In light of the new Trade In Services agreement between the UK and the EU, the charity had concerns regarding the provision of ferry services for disabled people on the Isle of Wight, and visitors.

It set about contacting the ferry companies and asked if they could assure them there will be no reduction to the availability, process of transportation and level of service given to disabled passengers.

The charity added: "As there are no other means of crossing The Solent it is crucial to residents and visitors that the regulations prior to January 1, 2021 are maintained or improved on."

Fran Collins, chief executive of Red Funnel, said: "Firstly, let me reassure you that Red Funnel’s commitment to ensuring the provision of services to all customers, including passengers with reduced mobility or those requiring special assistance, is unchanged and remains one of our highest priorities.

“Please be reassured that the legislation to which you refer has not been materially changed as part of its incorporation into post-Brexit legislation."

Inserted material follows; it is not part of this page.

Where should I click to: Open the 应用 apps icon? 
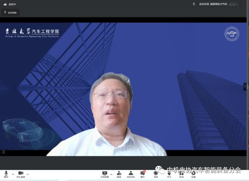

Neil Chapman, managing director of Hovertravel, said: "Rest assured Hovertravel's position is that of others and hope that gives all users the assurance needed.

“If anyone has an issue, concern or even a question, I would be more than happy to answer personally.”

Keith Greenfield, chief executive of Wightlink, said: "I can assure you that Wightlink has no plans to reduce the level of service or availability of services for disabled passengers. The thought to do that would not even occur.”